9. 1. 2. Continued vitality in the town and local centres can reduce the need to travel by providing goods and services for people of all ages in easily accessible locations and allowing combined trips. Access to services encourages sustainability and creates opportunities for focal points within residential areas, particularly those with the potential to support higher housing densities.

9. 2. Town and Local Centres

9. 2. 1. Watford is identified as a major regional retail centre providing a wide range of services and facilities serving an area much wider than the borough. This benefits the residents of Watford and it is important for the economic prosperity of the town that this continues in the future. The town, district and local centres offer the opportunity to access a wide range of 'town centre uses' including retail, leisure, entertainment, office, arts and culture. These functions are vital to the long-term sustainability of Watford.

9. 2. 2. Watford has a strongly performing town centre and one district centre offering a wide range of services and facilities. There is a network of local centres which provide for much of their communities' day-to-day needs. The vision for the Plan is to build on these strengths and focus growth in these centres.

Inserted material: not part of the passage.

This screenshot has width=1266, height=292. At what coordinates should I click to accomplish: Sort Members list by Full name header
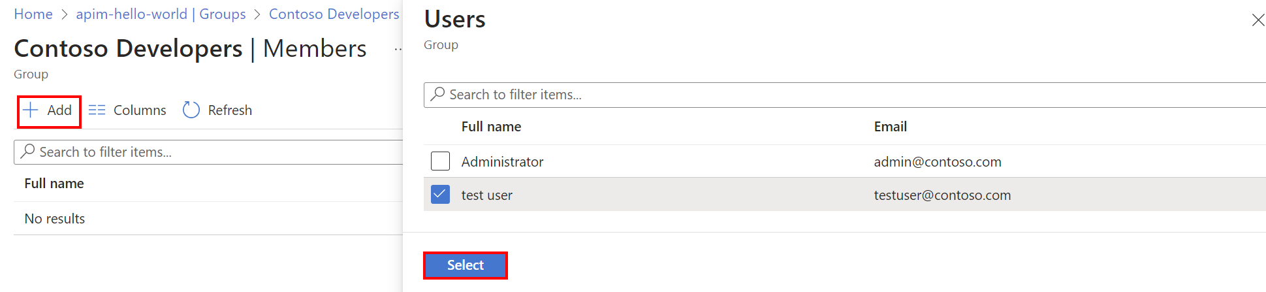coord(54,184)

9. 2. 3. The face of retail is changing with traditional retailing declining and service sectors such as food and drink, health and fitness, and hotels increasing. The food and beverage sector has seen particularly strong growth, highlighting the importance to retain flexibility in retail policy to encourage footfall with popular uses such as leisure and food and drink.

Retail hierarchy

9. 2. 4. The retail hierarchy supports the management and growth of the town centre and other centres within Watford. It is important that new retail development takes place in the right locations and at an appropriate scale.

9. 2. 5. Watford's retail hierarchy will be used to direct 'town centre uses' to the most appropriate location with regard to their scale, function and character. The town centre will be the preferred location for these uses.

9. 3. Figure 11: Retail Hierarchy

Retail Hierarchy

Description

Town Centre

Watford Town Centre

Watford town centre performs a role as a regional centre with its catchment extending beyond the borough boundary. The centre offers a full range of town centre uses including retail, leisure, business, community and cultural facilities.


District Centre

North Watford St Albans Road

St Albans Road district centre contains a good range of town centre uses, including a large public library. The district centre has a smaller catchment than the town centre. It has a wider draw and a larger number and range of units than the local centres.

Local Centres

Buckingham Road

Bushey Arches

Garston Park Parade

Goodwood Parade

Langley Road

Langley Way

Leavesden Road

Longspring

Merton Road

North Approach

St Johns Road

The Brow

The Gossamers

Tudor Avenue

Vicarage Road

Villiers Road

Whippendell Road East

Whippendell Road/Ascot Road

Local centres include a range of small shops, meeting day to day needs of a small catchment area. It is expected that local centres will also contain facilities such as GPs, dentists, dry cleaners and community facilities to support the retail offer. Typically, local centres are categorised as being over 7 units with a range of at least 3 different uses.

9. 4. Vitality of the Town and Local Centres

Why is this policy needed?

9. 4. 1. Watford as a regional centre provides a wide range of services and facilities to residents of the town and beyond, drawing people from throughout South West Hertfordshire. The vibrancy and vitality of the town centre will be maintained and enhanced through the plan period. The town centre offers the opportunity to access a wide range of 'town centre uses' (as identified in the National Planning Policy Framework) including retail, leisure, entertainment, office, arts and culture. These functions are vital to long- term sustainability and underpinning Watford as an attractive place to live, work and invest.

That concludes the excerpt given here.